The Atom team provides updates on Hydrogen’s core API suite, as well as financial engineering and general architecture initiatives.
Welcome to the first official update from the Atom team!
Atom forms the core of the Hydrogen API suite, and it is used by developers around the world to build and deploy financial services applications. Atom offers the tools and the foundation to create digital platform across Investing, Savings, Financial Wellness, Insurance, Financial Planning, and more.
There are two main components within Atom: Nucleus and Proton.
Nucleus is used to manage data relating to fundamental parts of a financial application. This includes clients, accounts, financial products, on-boarding questionnaires, money transfers, and a variety of other entities.
Proton houses business logic and computations that developers can use to power their products and applications. This includes things like simulations, risk assessment models, and optimization frameworks. Please see our developer portal for more details on Atom.
As this is the very first update from the Nucleus team, we want to give readers a little bit of background. Earlier this year, we worked tirelessly to release a v1 of the Nucleus API, which provides a core digital infrastructure to anchor fintech applications.
Nucleus v1 is already being used by major financial institutions around the world to build new applications for their customers, and we’re currently preparing a more robust developer program to give startups and individual developers the ability to access the API in a pay-as-you-go model. Most recently, over the past week, our team has been working on critical items as we move toward a version 1.1 release.

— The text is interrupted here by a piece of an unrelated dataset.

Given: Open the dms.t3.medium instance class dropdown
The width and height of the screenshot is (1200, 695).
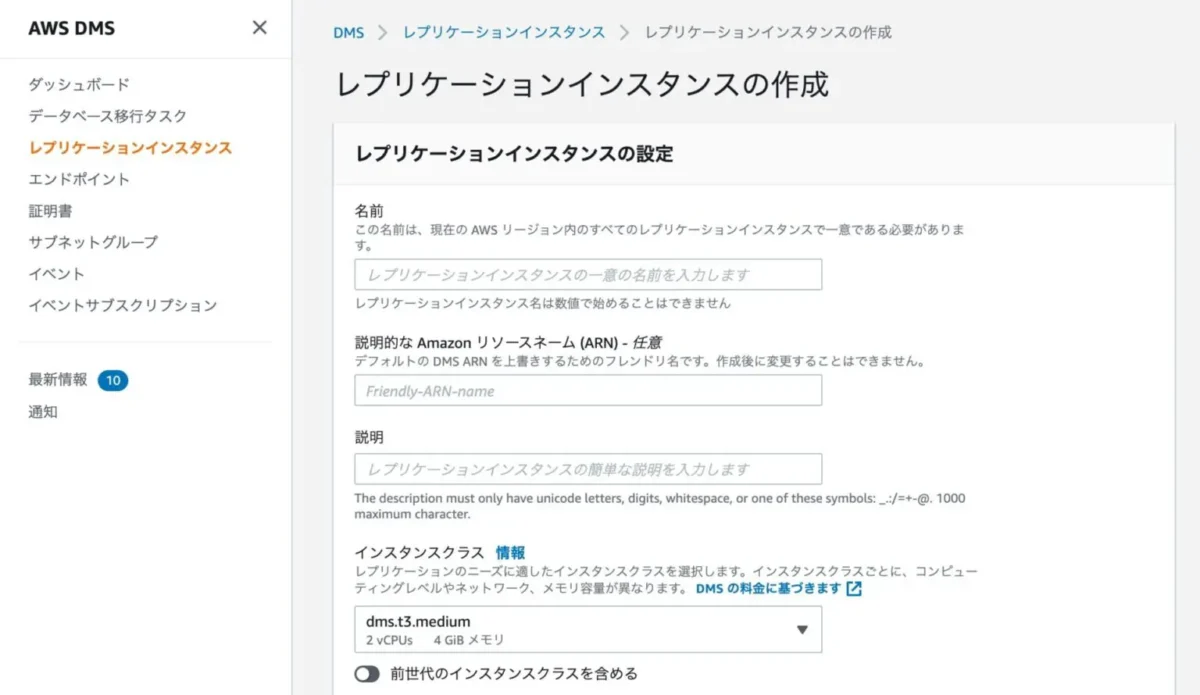Looking at the screenshot, I should (587, 629).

The primary focus has been on developing endpoints for an “orchestration” API layer to encompass some key workflows required for applications built with Atom. Some examples of these workflows are On-Boarding, Portfolio Management, and Goals-Based Wealth Management. By coordinating data across multiple underlying services, orchestration can help simplify common operational processes.
The team has also been working on enhancing endpoints used to calculate financial metrics such as rate-of-return, volatility, alpha, beta, and Sharpe ratio. Our goal is to make these services more streamlined and easier to use, and a big part of that is adding the ability to retrieve multiple statistics with a single request.
We’re gearing up for the release of version 1.1 of the Proton API! The team has been hard at work finalizing development, testing, and documentation for the new 1.1 services.
The new release is set to include a collection of financial calculators. With these tools, developers will be able to compute a variety of things for their users, including some of these examples:
- Emergency fund savings schedules
- Amortization metrics for mortgages
- Breakdowns of effective life insurance needs
- Projections on savings accounts
- Plans to achieve goals (like retiring or making major purchases)
This is our first release following the initial launch of the Proton API, so we’ve been refining our development cycle. We want to make sure it goes without a hitch. Proton has two main pieces — there’s the Algorithm layer (which handles the underlying logic and computations), and the API layer (which handles user requests/responses and communicates with data resources as needed). Because we have different criteria and testing frameworks for each layer, it’s important that we follow a rigorous QA process in which both layers are vetted.
Over the past few weeks, the team has implemented some performance enhancements on the API’s Goals endpoints. We have modified some of the underlying algorithms — which are implemented in Python — to compile down into C-compatible code using Cython. As a compiled language, C is optimized for lower-level operations and can execute significantly faster than Python for certain processes.
In preparation for future expansions of the Proton API into more insurance-related services, we have also started working on a framework to handle actuarial calculations in the Algorithm layer — with the help of our newest team member, Dan. This framework will be used to derive things like biometrics, insurance pricing, and annuity outcomes.